Thirty years ago, Fidel Marquez started out at ComEd, a northern Illinois utility and energy delivery company, as a summer intern while obtaining his degree in engineering. Today he serves as the senior vice president of governmental and external affairs. Along his journey, Marquez has completed two graduate degrees and served in various roles across the company, from a technician at a nuclear energy plant to working in the HR department. Here he shares just a few of the impactful initiatives he’s helped lead, and how these projects have shaped the progress of the company.
Mapping the Future
In 1995, Marquez headed the project that literally put ComEd on the map. “For a hundred years, we’d used paper maps to work from—it was time to transition to our first geographic information system,” he says. The project involved digitizing all the company’s service-area maps, allowing for easier and more efficient design, construction, and maintenance of company infrastructures. “Since that time, technology has certainly continued to improve, and our system has continued to evolve, but I am proud to say the underlying system I helped implement is still in place,” Marquez adds.
Negotiating Cultural Differences
In 2000, ComEd and PECO, an electric and natural gas provider for the greater Philadelphia area, decided to merge, with Marquez leading the integration team. “The merger focused on growing the two company’s capacities to generate electricity,” he says. “The desire was to create an efficient new operating model, making us a large yet efficient player in both markets.”

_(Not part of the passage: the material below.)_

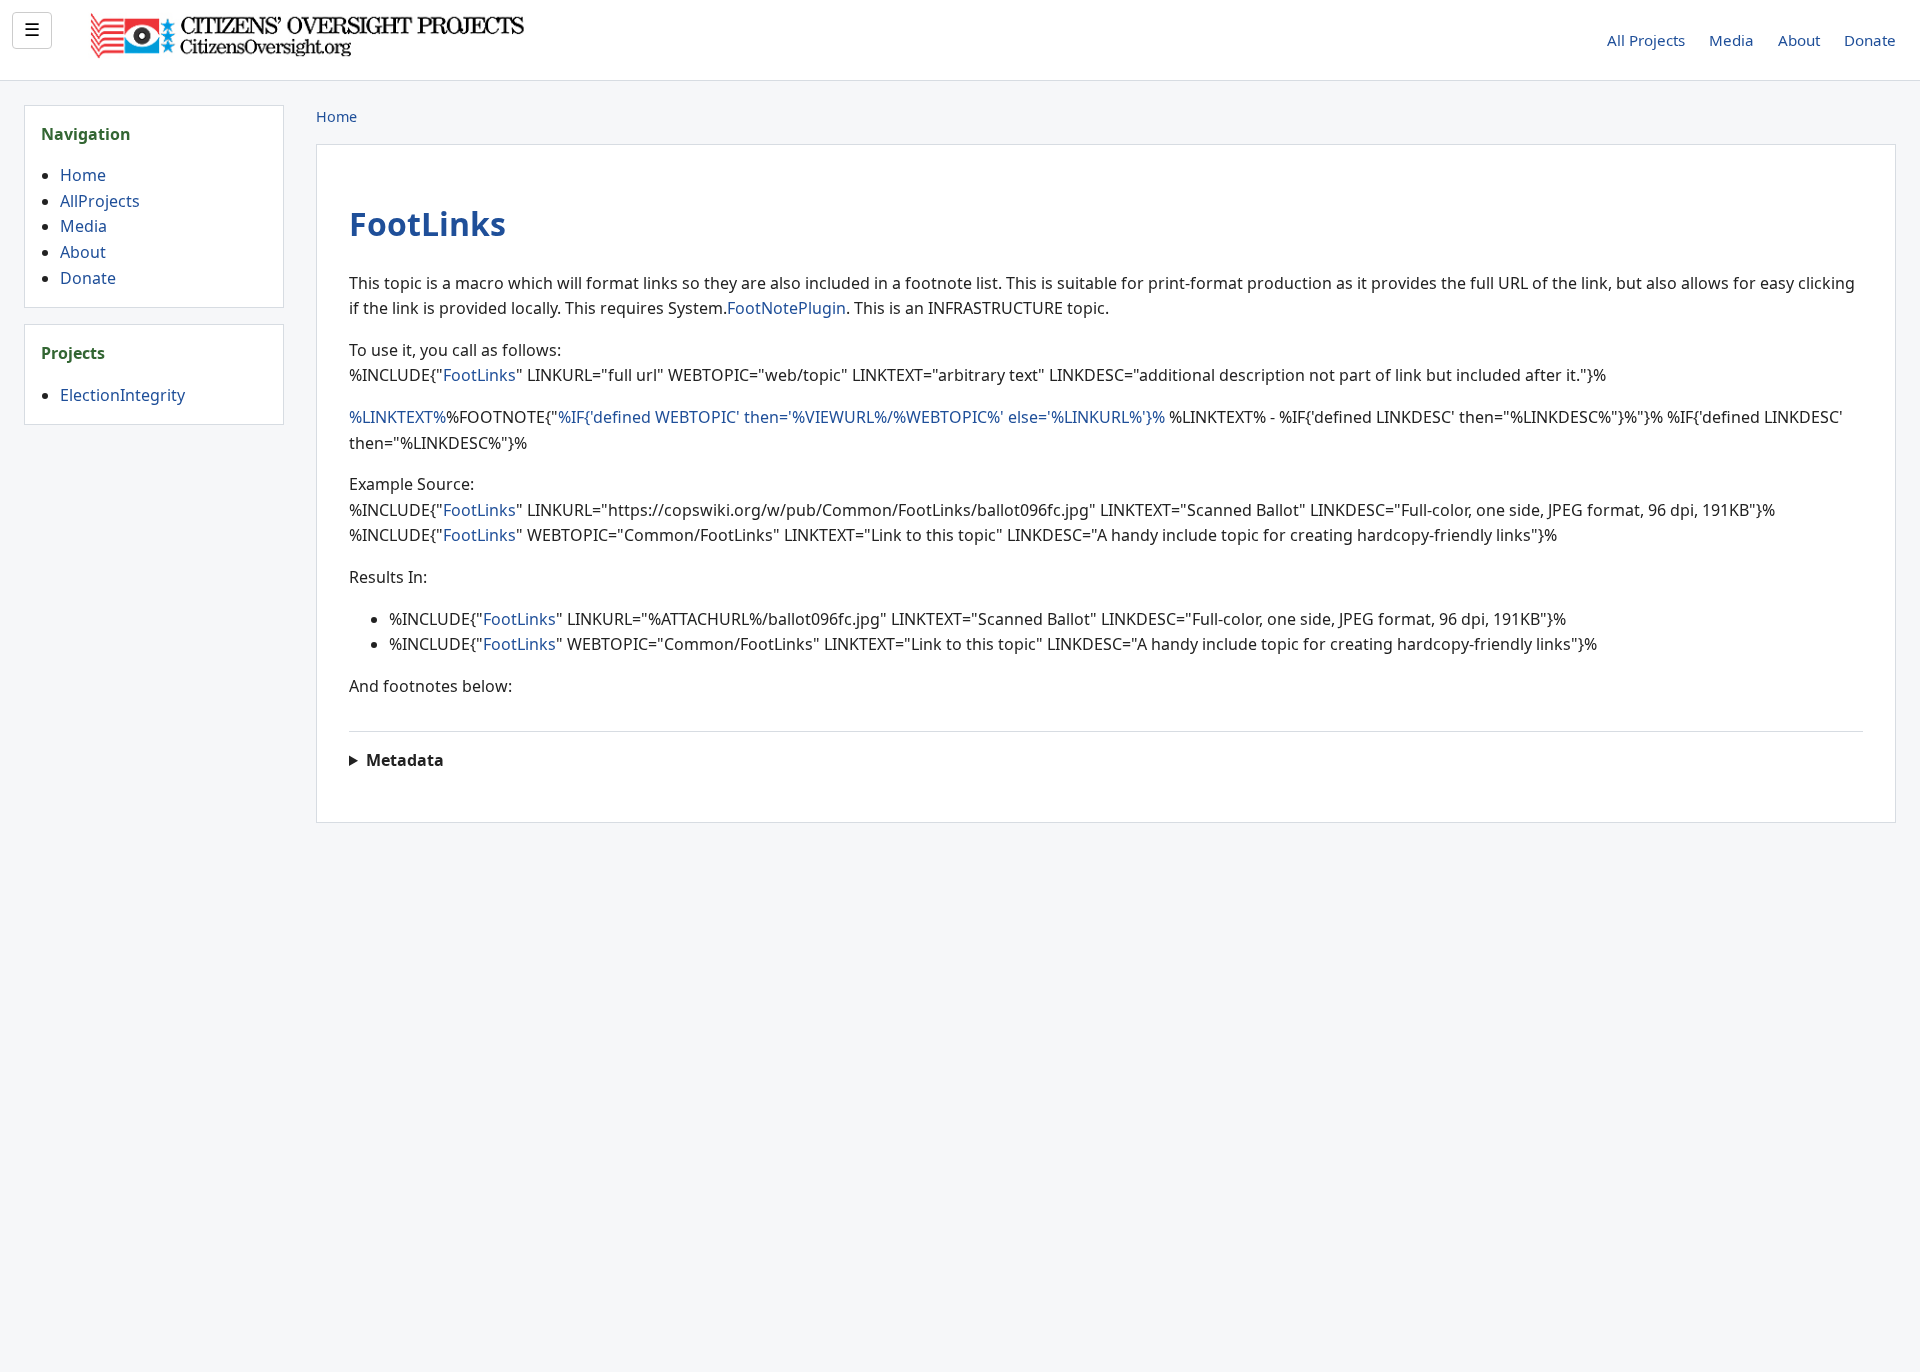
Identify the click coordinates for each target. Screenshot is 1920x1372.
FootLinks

Unfortunately, Marquez found that merging two companies with such long-standing business histories proved to be a challenge. “Cultural differences hindered our path of a successful merger,” he says. “We quickly found that no matter how solid your business strategies, if you don’t address the cultural differences, they simply will not work.” With persistence, Marquez and his team broke through the barriers and created a new identity for the companies while respecting the past. “Now the merger is recognized as one of the most successful mergers of its kind,” Marquez adds. “We are recently merged with Constellation, an energy company in Maryland, and are taking the lessons learned from PECO and applying [them] to this project.”
Swaying Public Opinion
As a provider of energy for the metropolitan Chicago area, ComEd found its footing with the city suffering in the early 2000s. Enter Marquez, who was assigned to improve the company’s relationship with the city. “I had actually left ComEd for a few years to work for the municipal electric and gas utility in San Antonio, so when I returned to the company in 2003, I brought this new experience with me,” he says. Marquez also brought his engineering and operations background to the table, rather than a more traditional public/community-relations slant. “I feel my background gave me credibility with the city and helped me build a collaborative relationship,” he says. “Though it took time to rebuild the relationship, we showed ComEd was committed to providing a greater level of service and delivering it.”
In 2009, Marquez was assigned to ComEd’s customer-service division. In the process of evaluating the division’s operations, he discovered the company’s approach to customer contact had not kept up with the times. “The only way customers could contact us was via phone,” he says. “So, we started looking at how customers wanted to interact with us, and how they interacted with our competitors.” As a result, ComEd revamped its website to provide more self-service channels for customers including online bill pay and service requests.
Marquez then turned his attention to social media, launching a Facebook page and Twitter presence where customers can interact with ComEd’s social-media team. The company also launched mobile apps in May 2012, and developed a two-way texting protocol which provides immediate response and updates as requested by the customer. “Now our customers can choose the communication channel of their preference at the time of their preference,” Marquez says. “As a result, we’ve seen growth in the number of transactions in self-service and in customer satisfaction.”